Jon Waterman teaches within the Insight Meditation lineage that grew from Burmese vipassana through teachers like Joseph Goldstein, Sharon Salzberg, and Jack Kornfield. Jon Waterman Jon Waterman began practicing yoga and meditation while teaching the martial arts in the early seventies, with a concentration, since 1994, on Buddhist insight meditation. Current affiliation runs through Insight Meditation Community of Washington. Jon Waterman teaches as a lay practitioner rather than from a monastic role. The lineage shapes the form of the teaching, not just its content. Practitioners encountering it find a transmission line still actively developing. The lineage shapes the form of the teaching, not just its content. Practitioners encountering it find a transmission line still actively developing.

What to expect

On retreat with Jon Waterman you'll get long sits, walking practice, and dharma talks that build on each other across days. The container is silent or near-silent, which gives the teaching room to land in a way that single classes can't quite reach. Sittings are conventional, mindfulness of breath and body, with metta and inquiry into difficult mind-states woven through. There's space for questions, and the answers don't get rushed. The atmosphere is grounded rather than performative, and practitioners tend to leave with practical ground to keep working from on their own. The atmosphere is grounded rather than performative, and practitioners tend to leave with practical ground to keep working from on their own.

Who this teacher resonates with

People starting because of stress
If you came to meditation because the stress had nowhere else to go, the framing here meets that without minimizing it or rushing past it.
People bringing practice to work
Workplace-context teaching that doesn't sand off the dharma to fit a lunchtime slot.
Long-time practitioners
Practitioners with real prior sitting tend to find the material rewards depth rather than skating across the surface.
Mindfulness isn't a performance. It's a return.

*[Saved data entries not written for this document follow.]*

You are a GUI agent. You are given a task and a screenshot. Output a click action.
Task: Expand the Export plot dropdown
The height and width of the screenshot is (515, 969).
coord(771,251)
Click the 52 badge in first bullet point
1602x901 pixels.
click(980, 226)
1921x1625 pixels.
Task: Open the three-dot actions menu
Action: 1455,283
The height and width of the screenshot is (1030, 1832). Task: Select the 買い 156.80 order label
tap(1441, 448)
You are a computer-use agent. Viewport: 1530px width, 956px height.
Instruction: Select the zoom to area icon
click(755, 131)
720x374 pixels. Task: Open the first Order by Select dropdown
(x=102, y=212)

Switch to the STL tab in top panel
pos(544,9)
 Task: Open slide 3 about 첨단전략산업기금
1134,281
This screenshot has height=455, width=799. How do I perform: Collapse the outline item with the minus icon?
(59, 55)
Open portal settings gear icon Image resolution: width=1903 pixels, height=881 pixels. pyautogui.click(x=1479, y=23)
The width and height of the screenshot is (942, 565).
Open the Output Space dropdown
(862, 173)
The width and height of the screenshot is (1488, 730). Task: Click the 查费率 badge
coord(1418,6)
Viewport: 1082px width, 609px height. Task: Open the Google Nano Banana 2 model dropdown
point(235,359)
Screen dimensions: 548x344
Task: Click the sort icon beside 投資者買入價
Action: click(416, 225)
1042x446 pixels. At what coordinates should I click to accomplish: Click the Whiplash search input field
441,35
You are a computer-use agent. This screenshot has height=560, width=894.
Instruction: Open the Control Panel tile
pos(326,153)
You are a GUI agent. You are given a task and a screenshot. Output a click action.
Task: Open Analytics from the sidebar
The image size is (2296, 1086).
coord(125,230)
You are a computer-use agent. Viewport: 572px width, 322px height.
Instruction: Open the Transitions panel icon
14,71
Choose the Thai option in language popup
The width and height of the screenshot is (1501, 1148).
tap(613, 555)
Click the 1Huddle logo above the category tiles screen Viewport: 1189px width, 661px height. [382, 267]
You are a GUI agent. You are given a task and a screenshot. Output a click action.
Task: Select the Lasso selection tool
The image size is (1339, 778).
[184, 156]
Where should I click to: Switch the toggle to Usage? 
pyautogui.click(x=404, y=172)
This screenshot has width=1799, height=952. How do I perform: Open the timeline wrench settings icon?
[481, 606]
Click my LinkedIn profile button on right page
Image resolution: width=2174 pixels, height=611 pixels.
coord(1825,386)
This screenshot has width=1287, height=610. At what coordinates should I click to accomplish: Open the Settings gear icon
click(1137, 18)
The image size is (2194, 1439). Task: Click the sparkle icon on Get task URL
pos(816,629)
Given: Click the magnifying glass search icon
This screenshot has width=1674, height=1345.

Frequently asked questions

What tradition does Jon Waterman teach?
Jon Waterman teaches in the Insight Meditation lineage that grew from Burmese vipassana through teachers like Joseph Goldstein, Sharon Salzberg, and Jack Kornfield. The working ground of the practice is insight meditation (vipassana), with the framing shaped by the specific lineage holders Jon Waterman trained under and by the practice questions raised by current students. The teaching keeps the structure of the path visible without insisting on a single doctrinal vocabulary.
Where can I hear Jon Waterman's talks?
Recorded talks and writing from Jon Waterman are linked from the teacher profile, with primary source listings at https://imcw.org/teacher/?speakerId=136. For practitioners who like to follow a teacher across years, the audio archive is the most direct path in.
Is Jon Waterman a monk or a lay teacher?
Jon Waterman teaches as a lay practitioner rather than from a monastic role. That's the dominant shape of contemporary Insight teaching in the West, and it means the framing is built for practitioners who are integrating practice into ordinary working and family life, with sila and ethical foundation taken seriously inside that lay context.
Who is Jon Waterman's teaching for?
The teaching tends to land for practitioners with a real interest in the Insight Meditation lineage that grew from Burmese vipassana through teachers like Joseph Goldstein, Sharon Salzberg, and Jack Kornfield, particularly those drawn to stress, corporate. Newer meditators find clear instruction, and longer-term practitioners find material that doesn't slow itself down for the room. Jon Waterman's schedule and current programs are the right place to look for whether a specific format suits where your practice currently sits.